I dug into my jeans pocket with difficulty, finally prying the phone out, desperately trying to silence the notification tone, but the song went on and on as I fumbled with it, getting to the seven-word contribution to the production by that other Canadian superstar, Brian Adams, before I was able to get it shut off.

I think I mentioned my smart phone was a fairly recent upgrade to my personal tech. Sam had procured it for me and helped me set it up. But he had buried some bug in it that, without warning, caused the ring and notification tones to change from the defaults to a random selection of some of the absolute worst songs from the 1980s, my pick for the decade when popular music reached its lowest point.

I refused to give Sam the satisfaction of knowing he’d got me with a good one, and had been trying to fix it myself. I actually thought I had gotten it licked, but obviously not.

“Problems, Detective?” Kelly inquired sweetly. Adam had one hand over his mouth, desperately trying not to burst out laughing. There was no smile on Leon’s face. He just shook his head. Ward looked from his superior to mine, but obviously decided the wisest course was to stay out of it and kept his mouth shut.

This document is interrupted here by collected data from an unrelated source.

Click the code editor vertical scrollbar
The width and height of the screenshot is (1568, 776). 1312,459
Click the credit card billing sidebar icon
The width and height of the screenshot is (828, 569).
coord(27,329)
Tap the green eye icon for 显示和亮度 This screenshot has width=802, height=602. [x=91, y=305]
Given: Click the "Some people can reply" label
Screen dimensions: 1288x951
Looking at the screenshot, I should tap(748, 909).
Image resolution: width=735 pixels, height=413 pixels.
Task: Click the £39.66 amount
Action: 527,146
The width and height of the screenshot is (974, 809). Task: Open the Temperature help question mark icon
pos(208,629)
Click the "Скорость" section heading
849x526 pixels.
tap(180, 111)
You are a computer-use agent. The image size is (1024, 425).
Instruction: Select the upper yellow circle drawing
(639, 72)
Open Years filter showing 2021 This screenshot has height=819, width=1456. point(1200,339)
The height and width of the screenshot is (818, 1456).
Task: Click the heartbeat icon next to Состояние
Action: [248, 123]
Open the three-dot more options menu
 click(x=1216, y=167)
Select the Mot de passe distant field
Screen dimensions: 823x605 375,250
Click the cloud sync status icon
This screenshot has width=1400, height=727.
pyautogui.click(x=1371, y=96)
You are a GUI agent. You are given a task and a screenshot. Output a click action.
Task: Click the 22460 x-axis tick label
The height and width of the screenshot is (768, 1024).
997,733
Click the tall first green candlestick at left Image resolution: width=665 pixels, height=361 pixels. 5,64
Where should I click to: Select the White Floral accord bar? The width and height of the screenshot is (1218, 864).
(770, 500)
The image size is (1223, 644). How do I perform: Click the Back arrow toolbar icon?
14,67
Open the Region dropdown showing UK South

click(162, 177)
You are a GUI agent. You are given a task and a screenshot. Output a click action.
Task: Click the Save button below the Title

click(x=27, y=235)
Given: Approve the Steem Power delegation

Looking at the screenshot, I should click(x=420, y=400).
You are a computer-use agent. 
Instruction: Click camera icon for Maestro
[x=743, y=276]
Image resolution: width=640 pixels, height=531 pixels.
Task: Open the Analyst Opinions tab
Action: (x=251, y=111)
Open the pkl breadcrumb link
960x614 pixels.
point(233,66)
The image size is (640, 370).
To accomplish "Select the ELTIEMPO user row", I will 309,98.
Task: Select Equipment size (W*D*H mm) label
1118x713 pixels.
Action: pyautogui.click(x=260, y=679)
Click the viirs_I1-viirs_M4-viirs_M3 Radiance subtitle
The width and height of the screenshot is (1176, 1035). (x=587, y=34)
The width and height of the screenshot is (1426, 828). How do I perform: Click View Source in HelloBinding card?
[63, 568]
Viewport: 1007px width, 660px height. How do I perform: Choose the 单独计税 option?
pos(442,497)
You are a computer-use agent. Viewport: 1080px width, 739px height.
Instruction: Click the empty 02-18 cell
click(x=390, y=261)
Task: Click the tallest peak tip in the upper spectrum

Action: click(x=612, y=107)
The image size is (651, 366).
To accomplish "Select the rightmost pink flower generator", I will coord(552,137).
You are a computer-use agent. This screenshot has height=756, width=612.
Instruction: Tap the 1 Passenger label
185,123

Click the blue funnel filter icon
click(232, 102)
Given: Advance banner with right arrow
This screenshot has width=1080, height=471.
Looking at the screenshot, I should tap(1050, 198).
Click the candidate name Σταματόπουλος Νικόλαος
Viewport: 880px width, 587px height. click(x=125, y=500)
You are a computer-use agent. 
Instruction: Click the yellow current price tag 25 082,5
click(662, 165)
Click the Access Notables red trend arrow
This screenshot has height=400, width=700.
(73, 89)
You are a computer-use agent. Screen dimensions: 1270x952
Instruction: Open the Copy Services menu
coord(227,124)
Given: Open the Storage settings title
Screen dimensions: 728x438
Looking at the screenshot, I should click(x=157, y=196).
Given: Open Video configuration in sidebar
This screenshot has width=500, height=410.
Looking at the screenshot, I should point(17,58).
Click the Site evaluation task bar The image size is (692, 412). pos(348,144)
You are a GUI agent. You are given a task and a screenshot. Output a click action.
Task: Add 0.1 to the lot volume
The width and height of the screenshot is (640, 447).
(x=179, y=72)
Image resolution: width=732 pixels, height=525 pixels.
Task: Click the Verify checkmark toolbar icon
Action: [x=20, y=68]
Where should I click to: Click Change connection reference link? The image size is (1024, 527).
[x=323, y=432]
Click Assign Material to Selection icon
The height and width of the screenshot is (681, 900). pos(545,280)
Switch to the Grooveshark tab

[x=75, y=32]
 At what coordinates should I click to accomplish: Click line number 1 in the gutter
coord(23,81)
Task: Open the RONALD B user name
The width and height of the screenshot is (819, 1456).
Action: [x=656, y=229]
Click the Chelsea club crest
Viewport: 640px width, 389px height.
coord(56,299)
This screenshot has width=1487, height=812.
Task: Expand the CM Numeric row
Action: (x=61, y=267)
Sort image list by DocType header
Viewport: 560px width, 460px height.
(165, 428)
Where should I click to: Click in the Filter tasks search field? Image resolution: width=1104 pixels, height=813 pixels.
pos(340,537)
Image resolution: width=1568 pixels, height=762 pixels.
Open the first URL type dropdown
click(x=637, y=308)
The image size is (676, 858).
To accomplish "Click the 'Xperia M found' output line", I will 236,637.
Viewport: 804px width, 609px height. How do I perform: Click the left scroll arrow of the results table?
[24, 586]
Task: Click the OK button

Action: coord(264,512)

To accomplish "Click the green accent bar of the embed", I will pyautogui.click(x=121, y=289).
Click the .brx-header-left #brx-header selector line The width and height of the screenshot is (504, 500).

“Just a task reminder, sir. Ma’am. Sorry.”

“Must be pretty important, to have such a…distinct ringtone.”

“Just a friend’s idea of a joke, ma’am. I…”

My attempt to slough off my faux pas died in my throat. My poking at the phone had finally resulted in the display revealing the reminder I had put in before leaving my apartment.

The text said Remember to clean out your closet.